─── Dataset entries
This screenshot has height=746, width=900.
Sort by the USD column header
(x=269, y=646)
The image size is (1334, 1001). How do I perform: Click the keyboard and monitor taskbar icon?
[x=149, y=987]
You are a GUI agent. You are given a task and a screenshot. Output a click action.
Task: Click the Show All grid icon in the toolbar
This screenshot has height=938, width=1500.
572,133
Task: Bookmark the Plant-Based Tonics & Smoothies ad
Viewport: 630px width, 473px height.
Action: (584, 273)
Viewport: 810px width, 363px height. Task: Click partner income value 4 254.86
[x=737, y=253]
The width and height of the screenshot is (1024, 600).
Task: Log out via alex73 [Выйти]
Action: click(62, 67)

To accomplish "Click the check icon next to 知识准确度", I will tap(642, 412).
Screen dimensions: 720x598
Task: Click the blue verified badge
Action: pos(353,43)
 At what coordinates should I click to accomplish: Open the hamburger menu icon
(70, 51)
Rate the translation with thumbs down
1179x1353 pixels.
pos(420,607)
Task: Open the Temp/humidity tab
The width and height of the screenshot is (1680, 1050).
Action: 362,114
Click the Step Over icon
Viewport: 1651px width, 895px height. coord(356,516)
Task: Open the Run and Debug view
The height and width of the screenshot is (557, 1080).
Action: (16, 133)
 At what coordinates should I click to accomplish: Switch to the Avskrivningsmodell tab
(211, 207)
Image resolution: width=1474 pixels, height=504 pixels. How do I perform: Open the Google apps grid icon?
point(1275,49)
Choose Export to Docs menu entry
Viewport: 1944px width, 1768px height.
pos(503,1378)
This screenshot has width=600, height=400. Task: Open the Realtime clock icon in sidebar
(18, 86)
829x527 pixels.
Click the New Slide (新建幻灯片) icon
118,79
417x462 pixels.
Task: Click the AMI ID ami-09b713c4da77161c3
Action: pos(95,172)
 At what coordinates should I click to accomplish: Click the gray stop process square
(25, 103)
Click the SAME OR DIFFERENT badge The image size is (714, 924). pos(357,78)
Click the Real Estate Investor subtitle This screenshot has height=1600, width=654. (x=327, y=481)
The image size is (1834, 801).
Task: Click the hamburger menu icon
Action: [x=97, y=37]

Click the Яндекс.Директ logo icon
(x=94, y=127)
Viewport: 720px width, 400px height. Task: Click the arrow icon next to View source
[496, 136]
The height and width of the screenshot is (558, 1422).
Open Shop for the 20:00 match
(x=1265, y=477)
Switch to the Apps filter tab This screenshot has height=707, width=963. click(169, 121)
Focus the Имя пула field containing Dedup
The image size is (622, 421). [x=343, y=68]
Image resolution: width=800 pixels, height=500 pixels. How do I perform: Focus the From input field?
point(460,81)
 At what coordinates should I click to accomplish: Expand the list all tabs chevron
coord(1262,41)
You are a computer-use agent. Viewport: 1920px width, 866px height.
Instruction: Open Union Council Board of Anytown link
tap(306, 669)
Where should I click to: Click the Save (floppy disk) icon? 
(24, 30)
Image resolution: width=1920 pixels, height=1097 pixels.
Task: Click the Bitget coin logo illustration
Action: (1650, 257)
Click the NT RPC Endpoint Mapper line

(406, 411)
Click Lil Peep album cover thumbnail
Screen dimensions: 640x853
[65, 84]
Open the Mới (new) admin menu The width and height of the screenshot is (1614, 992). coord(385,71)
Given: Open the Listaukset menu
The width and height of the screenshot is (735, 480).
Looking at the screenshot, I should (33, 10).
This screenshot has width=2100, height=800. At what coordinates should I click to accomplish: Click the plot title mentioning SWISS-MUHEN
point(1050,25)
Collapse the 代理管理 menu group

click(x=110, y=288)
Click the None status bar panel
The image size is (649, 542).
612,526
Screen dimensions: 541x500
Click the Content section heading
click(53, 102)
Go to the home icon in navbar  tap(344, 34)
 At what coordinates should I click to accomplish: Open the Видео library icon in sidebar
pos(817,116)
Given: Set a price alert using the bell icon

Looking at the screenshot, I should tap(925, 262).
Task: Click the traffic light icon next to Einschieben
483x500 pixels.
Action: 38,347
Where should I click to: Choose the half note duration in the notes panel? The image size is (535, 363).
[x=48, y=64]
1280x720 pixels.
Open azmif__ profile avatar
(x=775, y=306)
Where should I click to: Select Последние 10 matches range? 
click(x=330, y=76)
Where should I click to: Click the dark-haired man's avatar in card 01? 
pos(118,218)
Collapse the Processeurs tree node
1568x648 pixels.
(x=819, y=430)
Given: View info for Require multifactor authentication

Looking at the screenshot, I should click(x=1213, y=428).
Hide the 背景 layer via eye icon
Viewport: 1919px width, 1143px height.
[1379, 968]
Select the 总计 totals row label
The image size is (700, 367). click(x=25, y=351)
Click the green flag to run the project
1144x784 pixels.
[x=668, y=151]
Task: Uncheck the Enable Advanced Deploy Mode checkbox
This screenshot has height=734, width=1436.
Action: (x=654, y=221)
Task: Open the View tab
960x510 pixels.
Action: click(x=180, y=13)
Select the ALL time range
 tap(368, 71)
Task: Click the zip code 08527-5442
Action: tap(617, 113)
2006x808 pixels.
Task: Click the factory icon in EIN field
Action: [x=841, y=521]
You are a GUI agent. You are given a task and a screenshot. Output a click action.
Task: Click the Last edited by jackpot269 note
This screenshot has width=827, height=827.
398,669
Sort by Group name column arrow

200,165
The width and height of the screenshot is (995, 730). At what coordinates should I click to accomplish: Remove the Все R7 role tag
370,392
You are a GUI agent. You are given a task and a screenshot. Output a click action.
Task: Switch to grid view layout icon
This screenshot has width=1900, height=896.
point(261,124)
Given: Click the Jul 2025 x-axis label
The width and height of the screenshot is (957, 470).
──────
### Exercise objective
Every line from above should appear again in the answer, exactly as written.

### The completed task
This screenshot has height=746, width=900.
Sort by the USD column header
(x=269, y=646)
The image size is (1334, 1001). How do I perform: Click the keyboard and monitor taskbar icon?
[x=149, y=987]
You are a GUI agent. You are given a task and a screenshot. Output a click action.
Task: Click the Show All grid icon in the toolbar
This screenshot has height=938, width=1500.
572,133
Task: Bookmark the Plant-Based Tonics & Smoothies ad
Viewport: 630px width, 473px height.
Action: (584, 273)
Viewport: 810px width, 363px height. Task: Click partner income value 4 254.86
[x=737, y=253]
The width and height of the screenshot is (1024, 600).
Task: Log out via alex73 [Выйти]
Action: click(62, 67)

To accomplish "Click the check icon next to 知识准确度", I will tap(642, 412).
Screen dimensions: 720x598
Task: Click the blue verified badge
Action: pos(353,43)
 At what coordinates should I click to accomplish: Open the hamburger menu icon
(70, 51)
Rate the translation with thumbs down
1179x1353 pixels.
pos(420,607)
Task: Open the Temp/humidity tab
The width and height of the screenshot is (1680, 1050).
Action: 362,114
Click the Step Over icon
Viewport: 1651px width, 895px height. coord(356,516)
Task: Open the Run and Debug view
The height and width of the screenshot is (557, 1080).
Action: (16, 133)
 At what coordinates should I click to accomplish: Switch to the Avskrivningsmodell tab
(211, 207)
Image resolution: width=1474 pixels, height=504 pixels. How do I perform: Open the Google apps grid icon?
point(1275,49)
Choose Export to Docs menu entry
Viewport: 1944px width, 1768px height.
pos(503,1378)
This screenshot has width=600, height=400. Task: Open the Realtime clock icon in sidebar
(18, 86)
829x527 pixels.
Click the New Slide (新建幻灯片) icon
118,79
417x462 pixels.
Task: Click the AMI ID ami-09b713c4da77161c3
Action: pos(95,172)
 At what coordinates should I click to accomplish: Click the gray stop process square
(25, 103)
Click the SAME OR DIFFERENT badge The image size is (714, 924). pos(357,78)
Click the Real Estate Investor subtitle This screenshot has height=1600, width=654. (x=327, y=481)
The image size is (1834, 801).
Task: Click the hamburger menu icon
Action: [x=97, y=37]

Click the Яндекс.Директ logo icon
(x=94, y=127)
Viewport: 720px width, 400px height. Task: Click the arrow icon next to View source
[496, 136]
The height and width of the screenshot is (558, 1422).
Open Shop for the 20:00 match
(x=1265, y=477)
Switch to the Apps filter tab This screenshot has height=707, width=963. click(169, 121)
Focus the Имя пула field containing Dedup
The image size is (622, 421). [x=343, y=68]
Image resolution: width=800 pixels, height=500 pixels. How do I perform: Focus the From input field?
point(460,81)
 At what coordinates should I click to accomplish: Expand the list all tabs chevron
coord(1262,41)
You are a computer-use agent. Viewport: 1920px width, 866px height.
Instruction: Open Union Council Board of Anytown link
tap(306, 669)
Where should I click to: Click the Save (floppy disk) icon? 
(24, 30)
Image resolution: width=1920 pixels, height=1097 pixels.
Task: Click the Bitget coin logo illustration
Action: (1650, 257)
Click the NT RPC Endpoint Mapper line

(406, 411)
Click Lil Peep album cover thumbnail
Screen dimensions: 640x853
[65, 84]
Open the Mới (new) admin menu The width and height of the screenshot is (1614, 992). coord(385,71)
Given: Open the Listaukset menu
The width and height of the screenshot is (735, 480).
Looking at the screenshot, I should (33, 10).
This screenshot has width=2100, height=800. At what coordinates should I click to accomplish: Click the plot title mentioning SWISS-MUHEN
point(1050,25)
Collapse the 代理管理 menu group

click(x=110, y=288)
Click the None status bar panel
The image size is (649, 542).
612,526
Screen dimensions: 541x500
Click the Content section heading
click(53, 102)
Go to the home icon in navbar  tap(344, 34)
 At what coordinates should I click to accomplish: Open the Видео library icon in sidebar
pos(817,116)
Given: Set a price alert using the bell icon

Looking at the screenshot, I should tap(925, 262).
Task: Click the traffic light icon next to Einschieben
483x500 pixels.
Action: 38,347
Where should I click to: Choose the half note duration in the notes panel? The image size is (535, 363).
[x=48, y=64]
1280x720 pixels.
Open azmif__ profile avatar
(x=775, y=306)
Where should I click to: Select Последние 10 matches range? 
click(x=330, y=76)
Where should I click to: Click the dark-haired man's avatar in card 01? 
pos(118,218)
Collapse the Processeurs tree node
1568x648 pixels.
(x=819, y=430)
Given: View info for Require multifactor authentication

Looking at the screenshot, I should click(x=1213, y=428).
Hide the 背景 layer via eye icon
Viewport: 1919px width, 1143px height.
[1379, 968]
Select the 总计 totals row label
The image size is (700, 367). click(x=25, y=351)
Click the green flag to run the project
1144x784 pixels.
[x=668, y=151]
Task: Uncheck the Enable Advanced Deploy Mode checkbox
This screenshot has height=734, width=1436.
Action: (x=654, y=221)
Task: Open the View tab
960x510 pixels.
Action: click(x=180, y=13)
Select the ALL time range
 tap(368, 71)
Task: Click the zip code 08527-5442
Action: tap(617, 113)
2006x808 pixels.
Task: Click the factory icon in EIN field
Action: [x=841, y=521]
You are a GUI agent. You are given a task and a screenshot. Output a click action.
Task: Click the Last edited by jackpot269 note
This screenshot has width=827, height=827.
398,669
Sort by Group name column arrow

200,165
The width and height of the screenshot is (995, 730). At what coordinates should I click to accomplish: Remove the Все R7 role tag
370,392
You are a GUI agent. You are given a task and a screenshot. Output a click action.
Task: Switch to grid view layout icon
This screenshot has width=1900, height=896.
point(261,124)
Given: Click the Jul 2025 x-axis label
The width and height of the screenshot is (957, 470).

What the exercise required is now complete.